Records from a data collection:
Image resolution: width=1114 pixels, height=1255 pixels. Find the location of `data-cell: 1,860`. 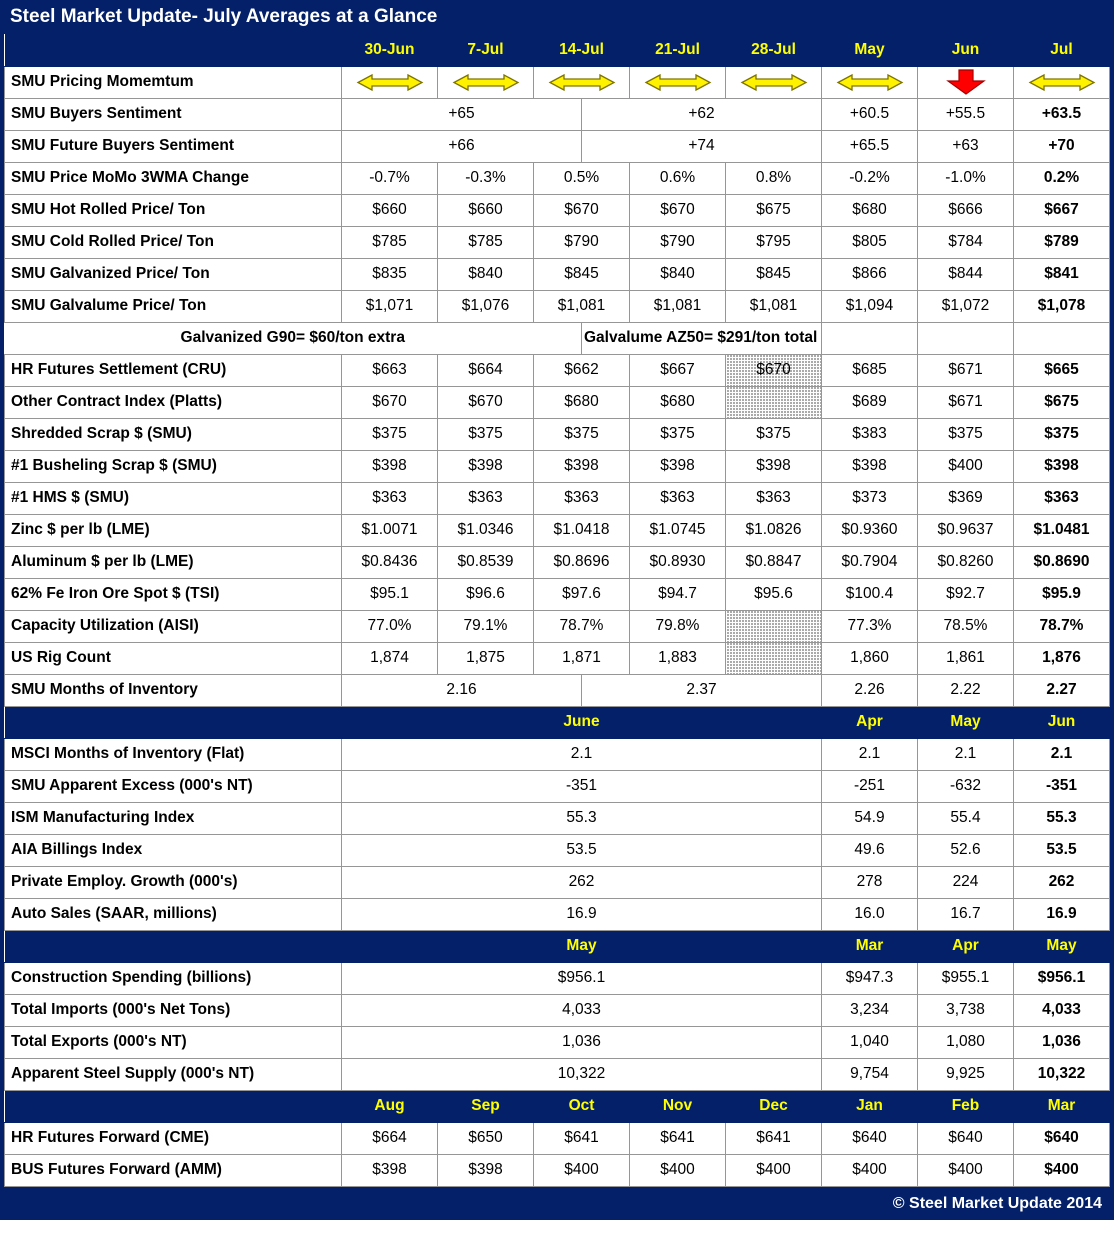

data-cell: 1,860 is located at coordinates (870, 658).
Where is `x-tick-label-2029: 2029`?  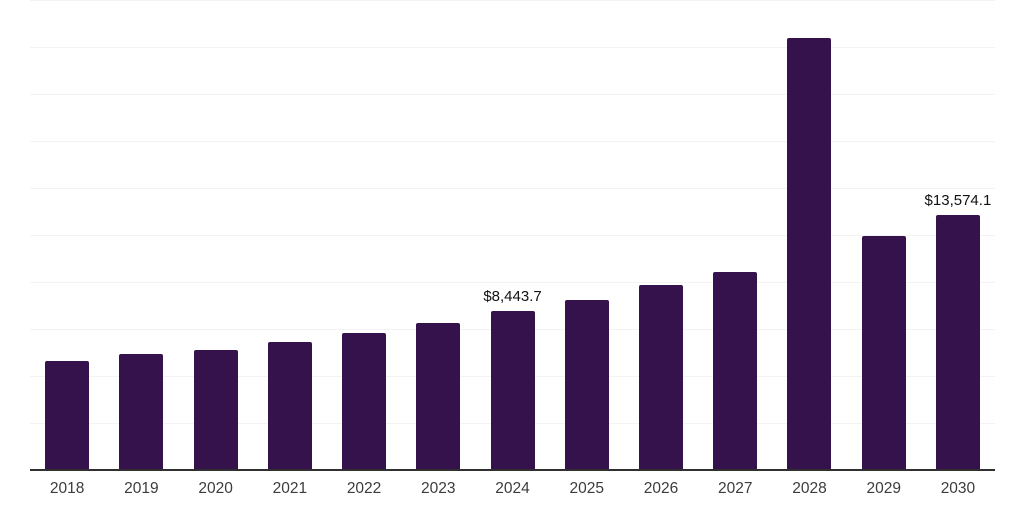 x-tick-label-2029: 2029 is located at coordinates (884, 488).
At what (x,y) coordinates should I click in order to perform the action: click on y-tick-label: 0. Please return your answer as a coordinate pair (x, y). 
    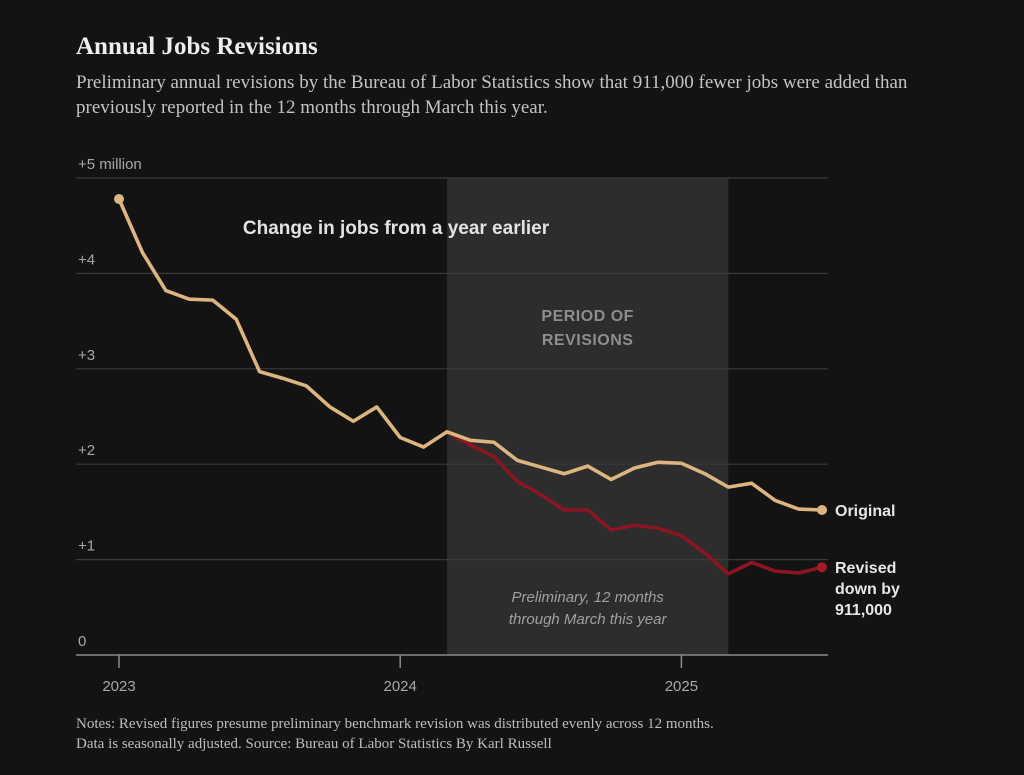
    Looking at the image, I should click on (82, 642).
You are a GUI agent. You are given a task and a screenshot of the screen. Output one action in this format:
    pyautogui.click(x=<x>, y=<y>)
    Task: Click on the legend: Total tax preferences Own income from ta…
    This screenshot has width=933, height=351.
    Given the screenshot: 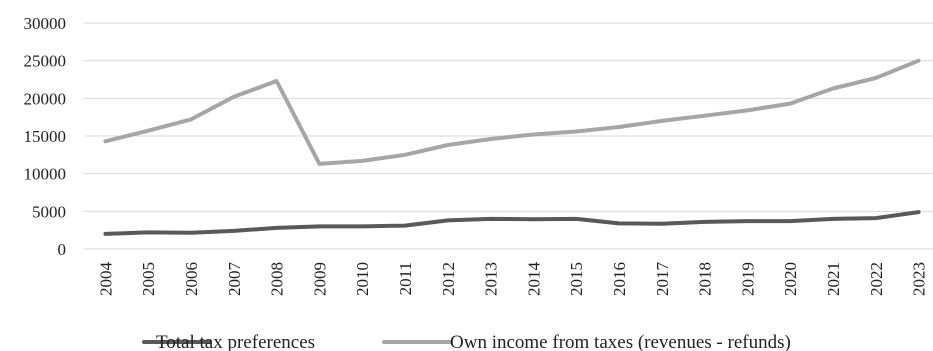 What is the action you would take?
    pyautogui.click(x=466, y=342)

§ AIM OF THE TASK
Can you edit the data above, starting at the line that has "At what (x,y)" and stopping after the line that has "Looking at the", so that "coordinate pair" becomes "point" and nothing else changes? Leave the pictures out of your answer.

§ RESPONSE FOR THIS EXERCISE
At what (x,y) coordinates should I click in order to perform the action: click on y-tick-label: 0. Please return your answer as a point (x, y). 
    Looking at the image, I should click on (82, 642).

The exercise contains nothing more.